Extracted data entries
***
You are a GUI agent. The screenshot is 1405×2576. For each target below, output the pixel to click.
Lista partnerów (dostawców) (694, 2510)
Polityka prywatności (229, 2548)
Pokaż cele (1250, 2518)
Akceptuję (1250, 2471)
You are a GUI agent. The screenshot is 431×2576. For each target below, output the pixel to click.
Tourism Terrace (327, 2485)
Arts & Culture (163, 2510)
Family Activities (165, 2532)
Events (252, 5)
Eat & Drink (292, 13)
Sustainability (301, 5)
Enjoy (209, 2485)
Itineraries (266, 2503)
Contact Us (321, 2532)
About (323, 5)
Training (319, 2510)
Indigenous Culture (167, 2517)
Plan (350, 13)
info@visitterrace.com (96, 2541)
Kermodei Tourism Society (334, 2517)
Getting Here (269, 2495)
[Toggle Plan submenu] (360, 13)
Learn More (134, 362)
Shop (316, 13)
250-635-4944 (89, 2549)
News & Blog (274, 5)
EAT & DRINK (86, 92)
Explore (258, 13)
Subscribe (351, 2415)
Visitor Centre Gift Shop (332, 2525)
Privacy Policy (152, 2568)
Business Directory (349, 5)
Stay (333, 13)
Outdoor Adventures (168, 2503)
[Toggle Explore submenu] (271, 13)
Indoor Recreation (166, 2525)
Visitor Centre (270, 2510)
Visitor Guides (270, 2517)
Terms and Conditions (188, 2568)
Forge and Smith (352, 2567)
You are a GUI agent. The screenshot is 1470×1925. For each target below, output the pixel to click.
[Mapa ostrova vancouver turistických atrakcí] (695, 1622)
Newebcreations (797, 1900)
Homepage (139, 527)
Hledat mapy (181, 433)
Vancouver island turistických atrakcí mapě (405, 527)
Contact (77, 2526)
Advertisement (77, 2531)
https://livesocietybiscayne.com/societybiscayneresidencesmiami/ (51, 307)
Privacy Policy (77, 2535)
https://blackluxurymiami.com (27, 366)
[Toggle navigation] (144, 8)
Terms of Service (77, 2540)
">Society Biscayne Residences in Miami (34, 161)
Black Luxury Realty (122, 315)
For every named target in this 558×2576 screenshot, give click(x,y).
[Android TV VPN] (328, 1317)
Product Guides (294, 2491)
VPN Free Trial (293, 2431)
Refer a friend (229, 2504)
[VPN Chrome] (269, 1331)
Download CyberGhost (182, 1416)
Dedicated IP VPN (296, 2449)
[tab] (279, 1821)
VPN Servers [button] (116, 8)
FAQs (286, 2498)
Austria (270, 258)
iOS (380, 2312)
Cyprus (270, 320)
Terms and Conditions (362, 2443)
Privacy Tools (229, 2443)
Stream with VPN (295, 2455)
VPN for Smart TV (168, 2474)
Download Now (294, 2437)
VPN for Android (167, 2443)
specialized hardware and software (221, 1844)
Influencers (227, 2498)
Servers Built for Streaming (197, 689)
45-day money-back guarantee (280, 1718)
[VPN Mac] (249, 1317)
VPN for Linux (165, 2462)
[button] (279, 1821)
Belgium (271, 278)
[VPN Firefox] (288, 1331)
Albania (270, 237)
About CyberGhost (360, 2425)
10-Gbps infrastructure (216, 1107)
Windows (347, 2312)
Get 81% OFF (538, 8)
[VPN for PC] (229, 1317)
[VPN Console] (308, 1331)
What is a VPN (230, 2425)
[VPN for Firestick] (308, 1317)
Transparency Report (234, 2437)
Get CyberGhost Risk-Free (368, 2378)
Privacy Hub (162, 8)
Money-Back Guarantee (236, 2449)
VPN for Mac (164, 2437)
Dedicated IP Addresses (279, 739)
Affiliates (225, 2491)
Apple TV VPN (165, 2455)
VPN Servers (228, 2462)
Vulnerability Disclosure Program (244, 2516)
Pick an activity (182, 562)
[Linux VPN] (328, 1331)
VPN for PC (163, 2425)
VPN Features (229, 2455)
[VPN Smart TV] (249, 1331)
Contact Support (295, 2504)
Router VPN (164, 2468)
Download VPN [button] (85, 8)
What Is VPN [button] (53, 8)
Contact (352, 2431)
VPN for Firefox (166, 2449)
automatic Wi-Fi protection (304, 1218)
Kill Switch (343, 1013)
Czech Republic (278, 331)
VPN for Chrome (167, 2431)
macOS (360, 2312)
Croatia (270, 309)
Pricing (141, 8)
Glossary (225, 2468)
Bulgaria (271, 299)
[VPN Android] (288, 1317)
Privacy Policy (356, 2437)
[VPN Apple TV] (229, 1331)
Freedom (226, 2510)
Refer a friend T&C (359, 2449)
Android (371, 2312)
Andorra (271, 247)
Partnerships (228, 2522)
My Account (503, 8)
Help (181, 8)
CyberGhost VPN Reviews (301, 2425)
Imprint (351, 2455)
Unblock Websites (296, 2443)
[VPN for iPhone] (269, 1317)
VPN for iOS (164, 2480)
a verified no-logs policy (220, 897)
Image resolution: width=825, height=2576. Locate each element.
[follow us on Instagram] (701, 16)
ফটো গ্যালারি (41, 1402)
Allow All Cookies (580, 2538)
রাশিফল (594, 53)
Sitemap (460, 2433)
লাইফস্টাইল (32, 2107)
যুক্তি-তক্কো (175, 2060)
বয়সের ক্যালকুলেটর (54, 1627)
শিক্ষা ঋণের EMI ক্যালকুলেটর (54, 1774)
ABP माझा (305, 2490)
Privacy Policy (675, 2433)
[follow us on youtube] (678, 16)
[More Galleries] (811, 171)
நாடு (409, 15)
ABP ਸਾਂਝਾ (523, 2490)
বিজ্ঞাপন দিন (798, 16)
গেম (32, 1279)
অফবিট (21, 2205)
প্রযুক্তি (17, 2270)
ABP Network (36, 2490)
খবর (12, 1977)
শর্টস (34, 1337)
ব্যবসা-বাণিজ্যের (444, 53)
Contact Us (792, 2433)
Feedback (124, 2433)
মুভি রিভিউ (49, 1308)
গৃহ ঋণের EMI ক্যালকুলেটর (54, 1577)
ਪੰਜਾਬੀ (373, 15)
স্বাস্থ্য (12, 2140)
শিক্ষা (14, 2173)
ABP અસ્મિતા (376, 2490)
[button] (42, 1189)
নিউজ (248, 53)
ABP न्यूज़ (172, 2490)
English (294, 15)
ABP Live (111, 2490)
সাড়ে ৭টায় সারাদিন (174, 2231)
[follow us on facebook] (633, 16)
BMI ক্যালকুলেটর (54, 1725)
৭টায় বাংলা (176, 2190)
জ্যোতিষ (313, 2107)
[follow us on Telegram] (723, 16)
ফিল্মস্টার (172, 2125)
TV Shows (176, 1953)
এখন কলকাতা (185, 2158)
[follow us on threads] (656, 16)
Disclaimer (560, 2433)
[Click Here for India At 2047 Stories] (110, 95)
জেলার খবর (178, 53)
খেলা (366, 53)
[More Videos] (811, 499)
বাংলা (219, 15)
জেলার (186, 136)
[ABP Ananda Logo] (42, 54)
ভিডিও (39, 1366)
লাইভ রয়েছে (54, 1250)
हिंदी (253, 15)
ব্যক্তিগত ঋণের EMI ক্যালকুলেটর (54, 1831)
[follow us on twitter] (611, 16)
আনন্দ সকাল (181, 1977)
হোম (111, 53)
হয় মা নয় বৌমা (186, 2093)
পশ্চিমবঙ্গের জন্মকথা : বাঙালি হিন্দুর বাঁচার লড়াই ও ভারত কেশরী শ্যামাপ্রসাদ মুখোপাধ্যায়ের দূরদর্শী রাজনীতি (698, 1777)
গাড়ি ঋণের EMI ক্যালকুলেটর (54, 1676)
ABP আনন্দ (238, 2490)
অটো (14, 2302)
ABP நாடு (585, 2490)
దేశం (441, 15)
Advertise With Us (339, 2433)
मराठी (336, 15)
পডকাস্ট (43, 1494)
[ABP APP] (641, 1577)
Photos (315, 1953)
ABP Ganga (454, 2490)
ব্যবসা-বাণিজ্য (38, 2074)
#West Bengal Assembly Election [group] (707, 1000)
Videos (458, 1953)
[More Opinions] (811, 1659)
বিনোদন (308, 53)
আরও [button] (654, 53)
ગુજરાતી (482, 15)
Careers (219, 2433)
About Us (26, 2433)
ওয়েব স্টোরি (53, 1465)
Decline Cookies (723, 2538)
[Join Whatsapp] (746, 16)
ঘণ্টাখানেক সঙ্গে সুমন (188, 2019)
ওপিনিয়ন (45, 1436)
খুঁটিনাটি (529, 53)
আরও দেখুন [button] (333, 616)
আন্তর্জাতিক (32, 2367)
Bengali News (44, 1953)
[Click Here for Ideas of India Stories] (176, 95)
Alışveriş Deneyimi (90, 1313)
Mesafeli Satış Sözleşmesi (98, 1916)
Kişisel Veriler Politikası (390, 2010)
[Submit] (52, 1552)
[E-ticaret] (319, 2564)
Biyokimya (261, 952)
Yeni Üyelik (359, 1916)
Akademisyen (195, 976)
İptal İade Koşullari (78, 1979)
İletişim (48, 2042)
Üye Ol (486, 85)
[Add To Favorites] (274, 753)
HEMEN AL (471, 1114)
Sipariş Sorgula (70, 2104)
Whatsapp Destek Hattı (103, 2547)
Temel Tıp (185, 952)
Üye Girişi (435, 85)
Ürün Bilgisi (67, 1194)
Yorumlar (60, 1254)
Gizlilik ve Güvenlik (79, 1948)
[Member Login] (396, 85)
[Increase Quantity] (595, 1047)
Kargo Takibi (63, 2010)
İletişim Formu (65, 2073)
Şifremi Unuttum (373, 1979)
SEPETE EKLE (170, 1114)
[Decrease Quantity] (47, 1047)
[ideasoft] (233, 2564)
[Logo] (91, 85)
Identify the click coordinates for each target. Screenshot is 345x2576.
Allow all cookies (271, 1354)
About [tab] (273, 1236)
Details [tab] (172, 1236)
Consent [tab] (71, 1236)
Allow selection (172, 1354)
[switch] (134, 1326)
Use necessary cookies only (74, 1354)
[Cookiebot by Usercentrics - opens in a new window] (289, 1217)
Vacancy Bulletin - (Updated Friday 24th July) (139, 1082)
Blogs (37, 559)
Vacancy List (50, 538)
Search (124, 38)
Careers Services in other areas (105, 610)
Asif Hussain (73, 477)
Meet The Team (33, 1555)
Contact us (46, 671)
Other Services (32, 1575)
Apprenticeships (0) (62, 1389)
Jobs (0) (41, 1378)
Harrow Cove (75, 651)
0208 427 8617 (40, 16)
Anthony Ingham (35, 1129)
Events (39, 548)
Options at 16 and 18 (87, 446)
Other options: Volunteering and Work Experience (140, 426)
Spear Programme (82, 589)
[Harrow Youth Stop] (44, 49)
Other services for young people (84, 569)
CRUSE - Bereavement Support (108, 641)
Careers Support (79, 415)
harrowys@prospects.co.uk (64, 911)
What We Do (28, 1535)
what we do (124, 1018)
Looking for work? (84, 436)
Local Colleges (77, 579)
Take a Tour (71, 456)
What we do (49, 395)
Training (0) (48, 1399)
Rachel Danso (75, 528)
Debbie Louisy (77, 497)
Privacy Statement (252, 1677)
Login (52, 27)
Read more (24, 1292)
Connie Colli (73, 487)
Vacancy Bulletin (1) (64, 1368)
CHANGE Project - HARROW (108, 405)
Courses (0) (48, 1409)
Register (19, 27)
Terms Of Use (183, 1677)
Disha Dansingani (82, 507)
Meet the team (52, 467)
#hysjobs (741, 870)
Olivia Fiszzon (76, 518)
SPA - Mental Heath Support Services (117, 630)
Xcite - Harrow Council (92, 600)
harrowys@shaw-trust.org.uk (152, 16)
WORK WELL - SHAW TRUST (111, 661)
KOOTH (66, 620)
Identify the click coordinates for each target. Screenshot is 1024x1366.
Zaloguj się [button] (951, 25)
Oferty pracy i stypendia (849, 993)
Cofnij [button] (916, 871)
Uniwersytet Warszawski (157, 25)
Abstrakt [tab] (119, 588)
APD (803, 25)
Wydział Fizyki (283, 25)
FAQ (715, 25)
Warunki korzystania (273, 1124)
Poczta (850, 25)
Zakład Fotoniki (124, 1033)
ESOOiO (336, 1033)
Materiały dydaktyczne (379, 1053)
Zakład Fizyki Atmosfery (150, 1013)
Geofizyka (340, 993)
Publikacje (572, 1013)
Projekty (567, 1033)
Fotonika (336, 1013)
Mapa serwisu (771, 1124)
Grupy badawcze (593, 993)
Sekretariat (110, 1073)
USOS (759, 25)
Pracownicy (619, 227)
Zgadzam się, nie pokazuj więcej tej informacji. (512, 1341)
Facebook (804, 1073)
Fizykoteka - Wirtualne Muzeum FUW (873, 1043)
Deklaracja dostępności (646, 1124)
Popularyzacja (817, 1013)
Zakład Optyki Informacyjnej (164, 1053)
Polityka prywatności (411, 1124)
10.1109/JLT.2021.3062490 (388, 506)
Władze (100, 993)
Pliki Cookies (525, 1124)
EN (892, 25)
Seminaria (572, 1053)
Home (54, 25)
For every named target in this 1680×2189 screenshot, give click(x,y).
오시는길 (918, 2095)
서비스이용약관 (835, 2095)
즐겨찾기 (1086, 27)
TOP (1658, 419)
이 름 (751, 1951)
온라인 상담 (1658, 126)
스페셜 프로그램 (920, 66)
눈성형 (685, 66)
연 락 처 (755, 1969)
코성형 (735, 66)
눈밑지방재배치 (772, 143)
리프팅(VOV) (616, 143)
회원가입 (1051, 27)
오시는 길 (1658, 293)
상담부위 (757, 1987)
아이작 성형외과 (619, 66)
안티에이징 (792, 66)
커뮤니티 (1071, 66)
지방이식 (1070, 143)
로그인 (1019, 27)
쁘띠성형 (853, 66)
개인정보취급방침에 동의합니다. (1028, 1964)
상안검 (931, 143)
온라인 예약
***
▶ _How to complete this task_:
Of all the entries above, repeat only the lines from the line that has "Sipariş Sorgula (70, 2104)" to the line that has "Zaloguj się [button] (951, 25)", both lines included, exactly.

▶ _Solution_:
Sipariş Sorgula (70, 2104)
Whatsapp Destek Hattı (103, 2547)
Temel Tıp (185, 952)
Üye Girişi (435, 85)
Ürün Bilgisi (67, 1194)
Yorumlar (60, 1254)
Gizlilik ve Güvenlik (79, 1948)
[Member Login] (396, 85)
[Increase Quantity] (595, 1047)
Kargo Takibi (63, 2010)
İletişim Formu (65, 2073)
Şifremi Unuttum (373, 1979)
SEPETE EKLE (170, 1114)
[Decrease Quantity] (47, 1047)
[ideasoft] (233, 2564)
[Logo] (91, 85)
Identify the click coordinates for each target. Screenshot is 345x2576.
Allow all cookies (271, 1354)
About [tab] (273, 1236)
Details [tab] (172, 1236)
Consent [tab] (71, 1236)
Allow selection (172, 1354)
[switch] (134, 1326)
Use necessary cookies only (74, 1354)
[Cookiebot by Usercentrics - opens in a new window] (289, 1217)
Vacancy Bulletin - (Updated Friday 24th July) (139, 1082)
Blogs (37, 559)
Vacancy List (50, 538)
Search (124, 38)
Careers Services in other areas (105, 610)
Asif Hussain (73, 477)
Meet The Team (33, 1555)
Contact us (46, 671)
Other Services (32, 1575)
Apprenticeships (0) (62, 1389)
Jobs (0) (41, 1378)
Harrow Cove (75, 651)
0208 427 8617 (40, 16)
Anthony Ingham (35, 1129)
Events (39, 548)
Options at 16 and 18 (87, 446)
Other options: Volunteering and Work Experience (140, 426)
Spear Programme (82, 589)
[Harrow Youth Stop] (44, 49)
Other services for young people (84, 569)
CRUSE - Bereavement Support (108, 641)
Careers Support (79, 415)
harrowys@prospects.co.uk (64, 911)
What We Do (28, 1535)
what we do (124, 1018)
Looking for work? (84, 436)
Local Colleges (77, 579)
Take a Tour (71, 456)
What we do (49, 395)
Training (0) (48, 1399)
Rachel Danso (75, 528)
Debbie Louisy (77, 497)
Privacy Statement (252, 1677)
Login (52, 27)
Read more (24, 1292)
Connie Colli (73, 487)
Vacancy Bulletin (1) (64, 1368)
CHANGE Project - HARROW (108, 405)
Courses (0) (48, 1409)
Register (19, 27)
Terms Of Use (183, 1677)
Disha Dansingani (82, 507)
Meet the team (52, 467)
#hysjobs (741, 870)
Olivia Fiszzon (76, 518)
SPA - Mental Heath Support Services (117, 630)
Xcite - Harrow Council (92, 600)
harrowys@shaw-trust.org.uk (152, 16)
WORK WELL - SHAW TRUST (111, 661)
KOOTH (66, 620)
Identify the click coordinates for each target. Screenshot is 1024x1366.
Zaloguj się [button] (951, 25)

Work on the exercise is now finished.